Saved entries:
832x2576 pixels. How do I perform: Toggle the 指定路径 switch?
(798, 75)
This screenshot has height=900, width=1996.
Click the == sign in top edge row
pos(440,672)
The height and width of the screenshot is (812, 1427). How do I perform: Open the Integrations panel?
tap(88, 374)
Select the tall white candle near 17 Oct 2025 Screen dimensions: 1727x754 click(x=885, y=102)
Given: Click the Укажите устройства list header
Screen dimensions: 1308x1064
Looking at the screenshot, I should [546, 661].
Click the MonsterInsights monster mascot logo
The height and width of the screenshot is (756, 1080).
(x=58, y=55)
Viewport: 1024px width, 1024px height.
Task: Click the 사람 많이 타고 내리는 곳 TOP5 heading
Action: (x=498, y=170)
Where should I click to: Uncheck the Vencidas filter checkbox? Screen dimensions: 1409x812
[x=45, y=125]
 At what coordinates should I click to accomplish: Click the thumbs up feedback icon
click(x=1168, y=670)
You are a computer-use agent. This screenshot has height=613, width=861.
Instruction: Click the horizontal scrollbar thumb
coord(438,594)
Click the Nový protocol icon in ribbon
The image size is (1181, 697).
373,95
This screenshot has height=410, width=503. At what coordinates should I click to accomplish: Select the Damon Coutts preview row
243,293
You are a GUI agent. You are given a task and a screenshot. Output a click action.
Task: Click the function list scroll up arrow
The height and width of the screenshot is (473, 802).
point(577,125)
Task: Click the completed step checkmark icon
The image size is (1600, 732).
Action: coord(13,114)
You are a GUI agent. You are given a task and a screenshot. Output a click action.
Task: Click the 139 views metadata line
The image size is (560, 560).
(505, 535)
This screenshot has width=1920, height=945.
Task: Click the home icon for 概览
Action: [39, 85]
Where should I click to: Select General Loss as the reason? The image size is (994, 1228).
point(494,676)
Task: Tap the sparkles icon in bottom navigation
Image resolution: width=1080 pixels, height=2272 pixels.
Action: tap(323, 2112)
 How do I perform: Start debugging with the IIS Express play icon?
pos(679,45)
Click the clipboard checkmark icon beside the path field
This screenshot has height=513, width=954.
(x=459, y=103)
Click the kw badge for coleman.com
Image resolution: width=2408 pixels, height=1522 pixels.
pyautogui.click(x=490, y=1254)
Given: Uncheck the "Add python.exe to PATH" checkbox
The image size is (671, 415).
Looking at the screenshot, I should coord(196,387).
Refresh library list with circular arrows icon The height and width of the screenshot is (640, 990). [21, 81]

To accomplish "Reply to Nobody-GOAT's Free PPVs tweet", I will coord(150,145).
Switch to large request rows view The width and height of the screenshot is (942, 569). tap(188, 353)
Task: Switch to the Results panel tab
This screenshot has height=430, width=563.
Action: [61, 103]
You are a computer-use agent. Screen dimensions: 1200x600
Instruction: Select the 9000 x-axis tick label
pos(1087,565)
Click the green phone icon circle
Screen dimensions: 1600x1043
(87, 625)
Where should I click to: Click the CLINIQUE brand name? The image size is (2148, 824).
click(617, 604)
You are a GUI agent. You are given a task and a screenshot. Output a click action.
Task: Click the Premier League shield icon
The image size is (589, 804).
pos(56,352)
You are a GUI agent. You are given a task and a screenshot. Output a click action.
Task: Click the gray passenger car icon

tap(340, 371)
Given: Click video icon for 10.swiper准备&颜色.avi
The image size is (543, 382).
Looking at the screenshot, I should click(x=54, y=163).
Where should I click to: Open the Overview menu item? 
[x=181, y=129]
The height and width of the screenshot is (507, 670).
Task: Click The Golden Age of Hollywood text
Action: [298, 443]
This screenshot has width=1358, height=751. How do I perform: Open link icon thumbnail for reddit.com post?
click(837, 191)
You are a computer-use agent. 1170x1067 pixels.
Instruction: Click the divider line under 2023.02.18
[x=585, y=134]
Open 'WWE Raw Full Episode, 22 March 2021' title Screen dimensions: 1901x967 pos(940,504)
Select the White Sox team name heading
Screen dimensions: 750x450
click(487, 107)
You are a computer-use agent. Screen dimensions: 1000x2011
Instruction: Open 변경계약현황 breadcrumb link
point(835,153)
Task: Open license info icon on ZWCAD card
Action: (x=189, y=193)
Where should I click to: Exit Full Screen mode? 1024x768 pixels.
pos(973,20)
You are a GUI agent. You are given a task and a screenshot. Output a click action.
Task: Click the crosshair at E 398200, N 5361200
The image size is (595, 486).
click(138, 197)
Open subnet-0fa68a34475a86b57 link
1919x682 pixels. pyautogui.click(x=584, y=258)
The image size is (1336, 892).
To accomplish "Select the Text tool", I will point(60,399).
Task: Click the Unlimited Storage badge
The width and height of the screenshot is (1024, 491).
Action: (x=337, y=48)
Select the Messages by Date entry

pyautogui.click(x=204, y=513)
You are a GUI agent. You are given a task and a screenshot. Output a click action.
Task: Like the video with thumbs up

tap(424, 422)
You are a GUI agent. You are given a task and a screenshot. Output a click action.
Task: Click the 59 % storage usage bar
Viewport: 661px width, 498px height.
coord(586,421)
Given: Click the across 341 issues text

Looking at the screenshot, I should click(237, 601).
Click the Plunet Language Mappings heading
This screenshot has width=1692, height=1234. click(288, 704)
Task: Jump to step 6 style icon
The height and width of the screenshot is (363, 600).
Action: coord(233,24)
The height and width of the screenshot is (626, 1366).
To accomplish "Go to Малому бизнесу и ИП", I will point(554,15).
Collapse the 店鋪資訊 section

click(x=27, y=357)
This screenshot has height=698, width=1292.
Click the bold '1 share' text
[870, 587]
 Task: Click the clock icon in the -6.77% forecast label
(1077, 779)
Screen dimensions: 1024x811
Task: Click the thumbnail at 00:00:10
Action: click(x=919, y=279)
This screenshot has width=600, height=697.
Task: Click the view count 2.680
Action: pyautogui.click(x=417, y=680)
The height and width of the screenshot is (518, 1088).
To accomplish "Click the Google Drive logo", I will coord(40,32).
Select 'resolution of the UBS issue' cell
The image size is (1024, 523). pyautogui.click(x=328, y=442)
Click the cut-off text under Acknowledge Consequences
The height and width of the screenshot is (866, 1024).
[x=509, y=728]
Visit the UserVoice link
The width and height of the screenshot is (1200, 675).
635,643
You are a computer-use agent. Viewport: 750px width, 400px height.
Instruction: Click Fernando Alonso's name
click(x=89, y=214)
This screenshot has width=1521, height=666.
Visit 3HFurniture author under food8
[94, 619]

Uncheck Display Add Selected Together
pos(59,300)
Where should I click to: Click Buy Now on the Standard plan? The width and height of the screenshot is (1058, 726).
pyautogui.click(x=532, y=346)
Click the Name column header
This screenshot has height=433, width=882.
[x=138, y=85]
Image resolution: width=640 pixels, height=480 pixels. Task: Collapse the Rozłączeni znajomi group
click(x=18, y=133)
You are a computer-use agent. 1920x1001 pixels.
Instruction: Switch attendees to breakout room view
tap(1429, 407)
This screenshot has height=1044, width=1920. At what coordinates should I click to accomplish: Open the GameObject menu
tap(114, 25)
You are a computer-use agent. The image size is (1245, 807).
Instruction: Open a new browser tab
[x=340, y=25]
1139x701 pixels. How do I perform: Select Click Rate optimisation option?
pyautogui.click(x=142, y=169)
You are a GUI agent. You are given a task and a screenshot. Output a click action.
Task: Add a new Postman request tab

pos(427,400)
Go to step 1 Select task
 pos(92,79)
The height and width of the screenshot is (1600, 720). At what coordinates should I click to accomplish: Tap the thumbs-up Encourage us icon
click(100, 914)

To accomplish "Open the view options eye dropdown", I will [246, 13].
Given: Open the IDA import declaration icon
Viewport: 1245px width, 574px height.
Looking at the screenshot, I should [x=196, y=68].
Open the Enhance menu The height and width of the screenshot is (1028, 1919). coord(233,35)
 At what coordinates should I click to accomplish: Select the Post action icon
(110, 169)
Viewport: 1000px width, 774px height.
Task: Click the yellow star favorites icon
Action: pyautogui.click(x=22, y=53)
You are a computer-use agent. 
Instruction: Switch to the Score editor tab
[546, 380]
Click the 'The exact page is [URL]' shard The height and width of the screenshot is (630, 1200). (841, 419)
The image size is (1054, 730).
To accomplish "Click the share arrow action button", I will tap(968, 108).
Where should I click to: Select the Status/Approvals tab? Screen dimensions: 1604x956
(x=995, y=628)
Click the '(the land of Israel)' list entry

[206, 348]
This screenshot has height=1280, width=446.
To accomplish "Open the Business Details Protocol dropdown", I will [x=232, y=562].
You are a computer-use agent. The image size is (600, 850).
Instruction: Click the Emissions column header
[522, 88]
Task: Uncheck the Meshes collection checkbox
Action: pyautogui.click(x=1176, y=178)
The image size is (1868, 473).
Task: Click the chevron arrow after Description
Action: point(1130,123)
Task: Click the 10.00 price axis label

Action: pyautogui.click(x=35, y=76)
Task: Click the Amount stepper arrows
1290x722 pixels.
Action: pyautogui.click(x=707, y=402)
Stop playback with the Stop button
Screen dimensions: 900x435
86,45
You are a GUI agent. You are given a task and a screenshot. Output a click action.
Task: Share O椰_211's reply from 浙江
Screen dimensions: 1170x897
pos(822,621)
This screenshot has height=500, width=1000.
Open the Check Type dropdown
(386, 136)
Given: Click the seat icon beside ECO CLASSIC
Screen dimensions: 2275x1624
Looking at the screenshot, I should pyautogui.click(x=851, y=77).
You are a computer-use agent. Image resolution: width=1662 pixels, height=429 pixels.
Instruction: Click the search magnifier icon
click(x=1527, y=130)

▶ [What is being asked] Start at the first line of the entries and stop at the line that contains "Given: Click the Укажите". Repeat every line in that span exactly, and nothing beyond it.

▶ [Response below]
832x2576 pixels. How do I perform: Toggle the 指定路径 switch?
(798, 75)
This screenshot has height=900, width=1996.
Click the == sign in top edge row
pos(440,672)
The height and width of the screenshot is (812, 1427). How do I perform: Open the Integrations panel?
tap(88, 374)
Select the tall white candle near 17 Oct 2025 Screen dimensions: 1727x754 click(x=885, y=102)
Given: Click the Укажите устройства list header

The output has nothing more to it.